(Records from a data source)
---*---

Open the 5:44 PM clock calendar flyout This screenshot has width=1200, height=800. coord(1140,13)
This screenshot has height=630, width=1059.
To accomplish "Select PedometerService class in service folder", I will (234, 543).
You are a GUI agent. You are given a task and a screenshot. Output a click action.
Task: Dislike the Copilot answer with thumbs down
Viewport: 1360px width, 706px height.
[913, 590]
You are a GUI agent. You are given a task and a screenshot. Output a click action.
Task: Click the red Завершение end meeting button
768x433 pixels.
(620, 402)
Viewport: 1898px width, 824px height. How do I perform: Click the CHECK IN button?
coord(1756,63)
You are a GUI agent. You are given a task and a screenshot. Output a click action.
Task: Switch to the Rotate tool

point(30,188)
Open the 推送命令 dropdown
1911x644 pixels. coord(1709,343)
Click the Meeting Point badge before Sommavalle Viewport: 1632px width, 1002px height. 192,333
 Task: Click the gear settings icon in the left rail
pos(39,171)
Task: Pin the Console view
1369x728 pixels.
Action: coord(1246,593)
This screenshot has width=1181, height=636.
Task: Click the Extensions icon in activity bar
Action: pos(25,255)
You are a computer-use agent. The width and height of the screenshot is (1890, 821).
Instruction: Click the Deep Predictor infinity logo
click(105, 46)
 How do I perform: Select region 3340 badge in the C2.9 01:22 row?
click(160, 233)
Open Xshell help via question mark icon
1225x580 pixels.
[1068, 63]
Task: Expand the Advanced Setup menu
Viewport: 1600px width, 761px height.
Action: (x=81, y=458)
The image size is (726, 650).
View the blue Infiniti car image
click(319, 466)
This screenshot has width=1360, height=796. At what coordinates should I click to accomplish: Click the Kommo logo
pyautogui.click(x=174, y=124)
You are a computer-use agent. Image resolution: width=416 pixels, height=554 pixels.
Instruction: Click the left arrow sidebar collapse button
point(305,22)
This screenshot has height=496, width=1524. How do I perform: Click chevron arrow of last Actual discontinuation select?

---*---

▸ **What the task requires**:
This exercise calls for every record to be restated word for word.

▸ **Result below**:
Open the 5:44 PM clock calendar flyout This screenshot has width=1200, height=800. coord(1140,13)
This screenshot has height=630, width=1059.
To accomplish "Select PedometerService class in service folder", I will (234, 543).
You are a GUI agent. You are given a task and a screenshot. Output a click action.
Task: Dislike the Copilot answer with thumbs down
Viewport: 1360px width, 706px height.
[913, 590]
You are a GUI agent. You are given a task and a screenshot. Output a click action.
Task: Click the red Завершение end meeting button
768x433 pixels.
(620, 402)
Viewport: 1898px width, 824px height. How do I perform: Click the CHECK IN button?
coord(1756,63)
You are a GUI agent. You are given a task and a screenshot. Output a click action.
Task: Switch to the Rotate tool

point(30,188)
Open the 推送命令 dropdown
1911x644 pixels. coord(1709,343)
Click the Meeting Point badge before Sommavalle Viewport: 1632px width, 1002px height. 192,333
 Task: Click the gear settings icon in the left rail
pos(39,171)
Task: Pin the Console view
1369x728 pixels.
Action: coord(1246,593)
This screenshot has width=1181, height=636.
Task: Click the Extensions icon in activity bar
Action: pos(25,255)
You are a computer-use agent. The width and height of the screenshot is (1890, 821).
Instruction: Click the Deep Predictor infinity logo
click(105, 46)
 How do I perform: Select region 3340 badge in the C2.9 01:22 row?
click(160, 233)
Open Xshell help via question mark icon
1225x580 pixels.
[1068, 63]
Task: Expand the Advanced Setup menu
Viewport: 1600px width, 761px height.
Action: (x=81, y=458)
The image size is (726, 650).
View the blue Infiniti car image
click(319, 466)
This screenshot has width=1360, height=796. At what coordinates should I click to accomplish: Click the Kommo logo
pyautogui.click(x=174, y=124)
You are a computer-use agent. Image resolution: width=416 pixels, height=554 pixels.
Instruction: Click the left arrow sidebar collapse button
point(305,22)
This screenshot has height=496, width=1524. How do I perform: Click chevron arrow of last Actual discontinuation select?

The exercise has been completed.